Opéras Mitridate à Madrid
Opéras

Mitridate à Madrid

09/05/2025
Franko Klisović, Franco Fagioli, Sara Blanch, Juan Francisco Gatell, Elsa Dreisig, Marina Monzó et Juan Sancho. © Monika Ritterhaus

Teatro Real, 26 mars

Cette nouvelle production constitue un véritable événement, puisqu’il s’agit de la création de l’œuvre à Madrid dans sa version scénique. Sur le plan structurel, Mitridate, enserré dans le carcan académique de l’opera seria, exclut presque totalement les ensembles (seulement un duo et le chœur final traditionnel) en imposeant une interminable succession d’arias – une vingtaine, certaines durant jusqu’à dix minutes – entourées de longs récitatifs. Comment alors créer du dynamisme, de l’intérêt et de la variété dans des situations aussi prolongées et un schéma aussi répétitif ? Claus Guth opte pour une solution intelligente : un jeu alterné entre deux plans, l’un réel, dans l’intérieur d’une maison, et l’autre onirique et inconscient, construit à partir d’un fond neutre devant lequel évoluent les personnages et des danseurs incarnant des doubles des chanteurs. Le résultat produit des images puissantes et belles, d’un grand impact visuel et émotionnel, qui approfondissent le drame vécu par les personnages dans ce récit de succession, de trahisons, d’amours, de mort et de vengeance. Guth, inspiré par la série Succession, transpose l’histoire dans les années 1960 et met en avant les éléments qui transcendent les distances géographiques et temporelles, devenant des constantes humaines de toute époque.

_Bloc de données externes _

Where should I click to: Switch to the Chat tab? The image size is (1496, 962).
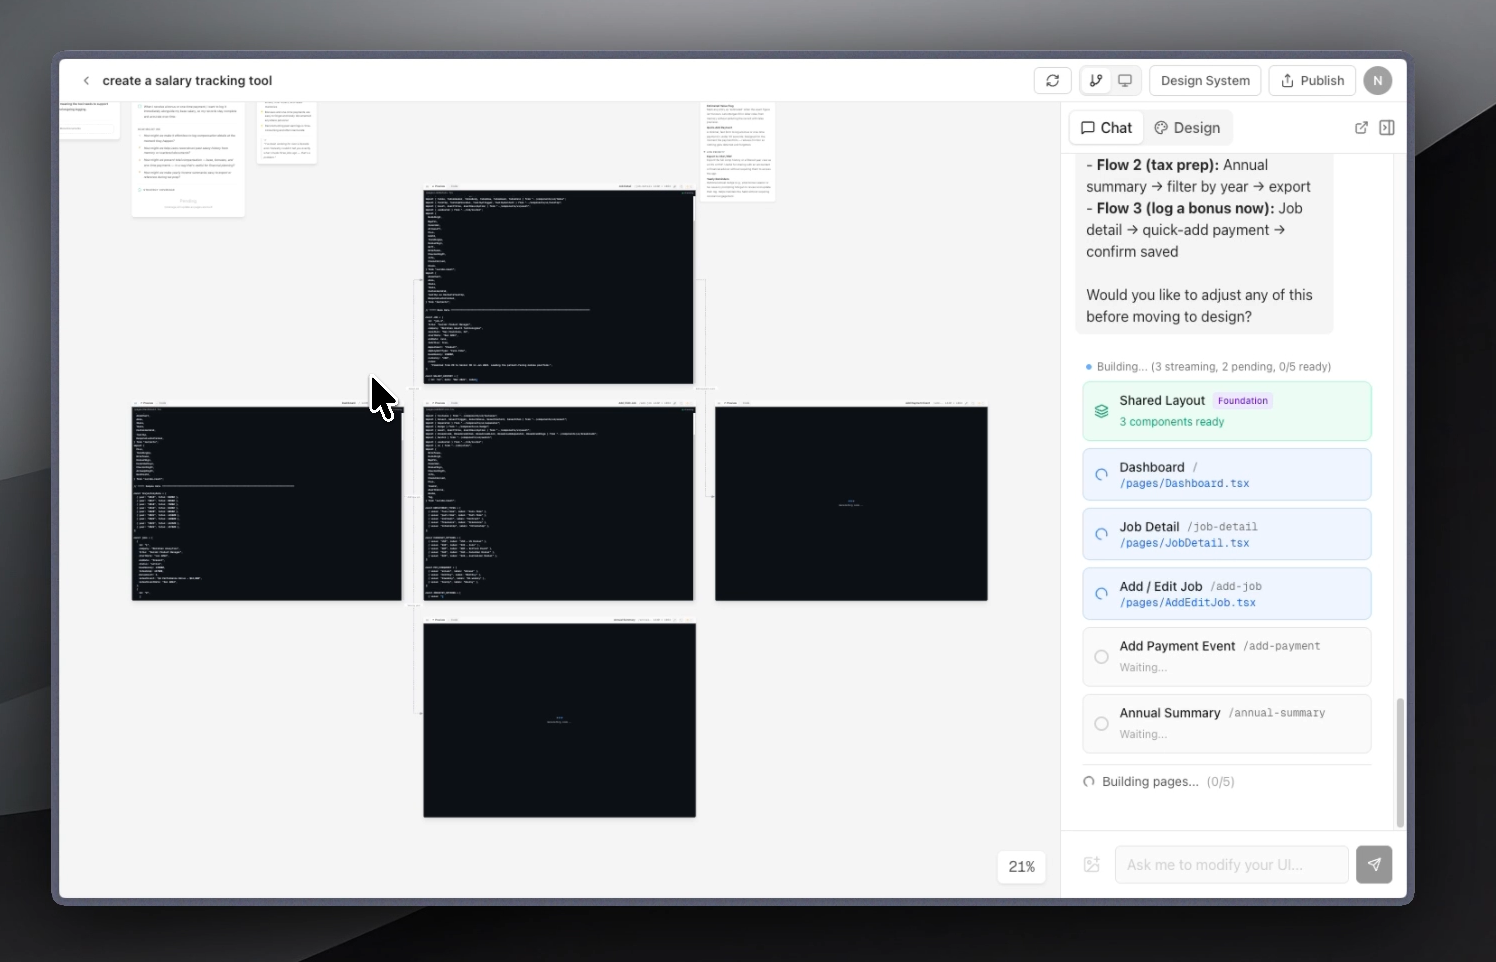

La partition vocale est extrêmement exigeante pour les solistes. Elle comporte de nombreuses coloratures, de vastes écarts et une virtuosité vertigineuse. Sara Blanch, dans le rôle d’Aspasia – probablement le plus difficile de l’œuvre – brille particulièrement. Dans l’aria explosive « Nel sen mi palpita », elle montre les qualités qui vont marquer toute sa prestation : articulation claire, précision rythmique irréprochable, justesse parfaite et excellent contrôle du souffle. Cette aria constitue la plus intéressante de toute la partition du compositeur salzbourgeois. Elle présente clairement les traits de l’esthétique impétueuse du Sturm und Drang, traduits par une musique agitée, violente et irrésistible.

De même, le rôle de Mitridate est d’une difficulté extrême. En plus de cette exploration insistante du registre aigu de la voix de ténor, les sauts sont constants et atteignent l’intervalle extraordinaire d’une treizième dans « Vado incontro al fato estremo ». Juan Francisco Gatell incarne le rôle avec assurance et maîtrise technique dès « Si de lauri il crine adorno », mais la fatigue se fait sentir au fur et à mesure, avec des aigus étouffés et forcés. Elsa Dreisig, en Sifare, livre une prestation remarquable bien que souvent en léger décalage avec l’orchestre dans les passages les plus virtuoses. Marina Monzó (Ismene) se distingue par un timbre chaleureux aux qualités mozartiennes, mais son interprétation est affaiblie par des problèmes de justesse, audibles notamment dans « In faccia all’oggetto ». De son côté, Franco Fagioli (Farnace) sait habilement conquérir le public bien que son émission, parfois peu claire et projetée, soit souvent noyée dans l’orchestre.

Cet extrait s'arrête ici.